Wednesday, July 12, 2006

Are Timeshares Good For Business?

Timeshares are big business in greater Williamsburg, well over 3,000 units and at least another 400 coming.

But it's a business with a seamy underside and one that some say cannibalizes our motel rooms.

The unsavory element is the operation of “off-site personal contact,” or OPCs. They are sales reps who hang around shops hoping to entice tourists into a sales office with free tickets to local attractions.

“Those are called premiums,” said Ernest Liberator of Vacation Time Inc., who specializes in timeshare marketing. “It's almost a prehistoric approach, and it's intrusive.”

Fully 11 of 31 timeshare developments in Virginia are in the Williamsburg area, giving the industry its highest exposure statewide.

Liberator said the reps have to pay the businesses where they stand outside.
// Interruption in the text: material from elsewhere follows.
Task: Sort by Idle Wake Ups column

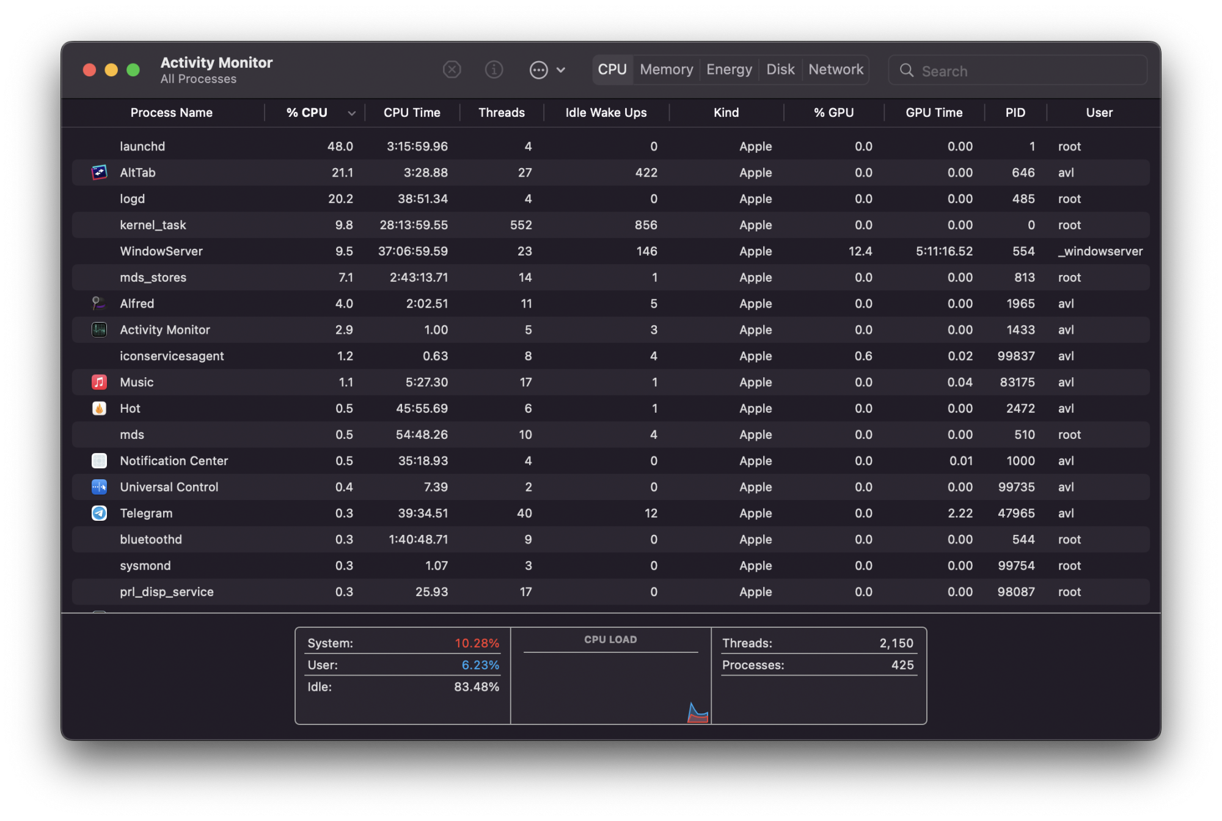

“It's what I call a replacement fee,” he said. “It's paying the business to replace the business they've driven off or the people who may not want to enter a business with someone loitering around outside.”

Chuck Davis, who operates Timeshare Resale Williamsburg, said the timeshares can afford it. “They can make a lot of money,” he said.

Davis said the OPCs get paid a fee for everyone who shows up for a sales interview as well as a small commission on sales.

“They're gypsies,” he said. “The same people you see lurking around outside 7-Eleven now will be lurking around a ski lodge up north this winter approaching people loading skies into their cars.”

Davis feels they give Williamsburg a bad name. “There are thousands of people who have bitter feelings about Williamsburg because of their experiences with timeshares,” he said.

Motel operators and others resent that timeshares do nothing to help promote Williamsburg tourism, since they're exempt from the room tax. Timeshares reply that they pay plenty of real estate taxes and advertise hundreds of resorts heavily.

Others in the business community have a more positive view of timeshares and their impact on the economy.

“Timeshares are a very important part of our tourism business here,” said Dick Schreiber, president of the Greater Williamsburg Chamber & Tourism Alliance. “Close to 20 percent of our visitors stay in timeshares. Only 50 percent stay in hotels, and the average stay in a timeshare is six days as opposed to an average hotel stay of two days. Timeshares are very important to us and should not be dismissed out of hand for any reason.”

Timeshares have toned down their tactics over the years. They no longer accost people in parking lots near supermarkets.

Liberator said he always advises his clients to use less “invasive” marketing strategies. “You want the customer to ask you for the information,” he said.

That information will lead the customer to timeshare salesroom. Those who have experienced a timeshare sales pitch know the high pressure.

“They're not popular,” Liberator said of timeshare salesmen. “They're not as unpopular as lawyers or reporters, but there's some distrust.”

Then why does it work?

Davis hasbeen in the business over 30 years. “That's one of the mysteries of my life. People are gullible. And they expect the people they meet to be honest. They are ill prepared to deal with someone who's dishonest and manipulative.”

Schreiber said all of the timeshare operators shouldn't be tarred with the same brush.

“I'm sure there are some whose methods are not as refined as we might like them to be,” he said. “But there are many others who are very responsible members of our business community.”

Outright misinformation is against state regulations, said Mary Broz, who oversees consumer protection for the Department of Professional and Occupational Regulation, the state agency that oversees timeshare sales.

The regulations are not exactly Draconian.

“The policy decision that the General Assembly has made in this area is in the direction of disclosure. After that, it's ‘buyer beware,'” she said.

She pointed to a seven-day “cooling off” period in which timeshare buyers are allowed to cancel the transaction at no penalty.

She said consumers who believe they have been deceived should contact her agency. They will investigate the complaint and forward it to the Board of Real Estate for action.

Broz said complaints about timeshares have ranged from 59 to 117 per year over the last six years. Most are complaints about the actions of timeshare boards and are similar to complaints the agency fields about condominiums, she said.

Broz said the consumer's only resource in many of these cases is through the courts, by bringing a civil action against the developer or the board.

Davis said Virginia is behind many other state's in regulating timeshare sales. For instance, he said Virginia does not require those working in a timeshare salesroom, the ones actually making the sales pitch, to have a real estate license.

“That's not to say I haven't heard lies told in salesrooms in Arizona, where you do have to have a license or in Hawaii, where the laws are very strict, but there's a limit to the lying,” he said.

He said requiring a real estate license to sell timeshares builds in disciplinary framework, because those engaged in dishonest or unethical practices can be stripped of their licenses.

“It is long past time that Virginia tightened the regulation of this industry,” Davis said.

Davis makes his living as a broker for those who want to resell their timeshares. He said depreciation is significant.

“It's like buying a Cadillac and it drops $10,000 in value the minute you drive off the lot,” he said.

He said that nearly half of the salesroom price of a timeshare is marketing and sales costs. Thus, customers who want to resell have to do so at a steep discount.